### REQUISITOS DEL EJERCICIO
Transcribe del texto sobre la propaganda política el fragmento comprendido entre "Una de las claves" y "la comunicación electoral.", ambos incluidos.

### TEXTO PROPORCIONADO
----
La propaganda política
La publicidad política es el espacio que un
actor político o social (gobierno, partidos, empresarios, etc.) compra en los
medios de comunicación con el objeto de acceder al público y dirigirle mensajes
compuestos para influir en él. Los espacios existen en todos los medios, pero
el de la televisión es el más caro y también el más codiciado por razones
obvias.
La importancia creciente
de la publicidad política no sólo en las campañas electorales, sino en
cualquier obra de gobierno o de grupos privados, ha provocado que en las
elecciones locales o en el nivel estatal la publicidad consuma 90% de los
presupuestos de campaña (Gerstlé, 1992: 225).
La investigación
sobre publicidad política ha revelado que ésta ha desarrollado una diversidad de
formas, tiempos, técnicas y contenidos con el objetivo de hacer reconocer a un
candidato poco conocido; influir sobre los electores indecisos o poco
interesados en la política; fortalecer a los electores aventajados, y combatir
a los candidatos rivales. Asimismo, permite promover posiciones y redefinir
imágenes, o realizar algunos ajustes estratégicos poniendo la mira en grupos
sociales determinados o permitiendo hacer nuevos intentos para reorientar el
juego en el curso (Gerstlé, 1992: 226).
Una de las claves
del éxito de la propaganda política es su capacidad para recrear, mediante
artificios publicitarios, mitos y creencias colectivos o de ciertos grupos que
sirven para apuntalar la comunicación electoral.
----
### DATOS SIN PROCESAR
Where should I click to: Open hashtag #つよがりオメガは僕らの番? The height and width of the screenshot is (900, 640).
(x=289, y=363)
----
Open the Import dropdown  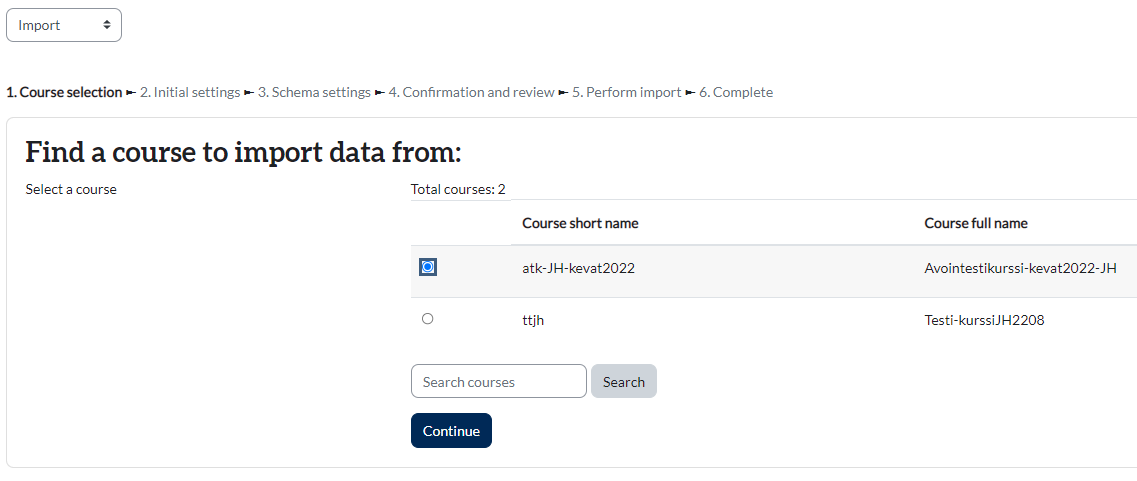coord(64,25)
----
### SOLUCIÓN
Una de las claves
del éxito de la propaganda política es su capacidad para recrear, mediante
artificios publicitarios, mitos y creencias colectivos o de ciertos grupos que
sirven para apuntalar la comunicación electoral.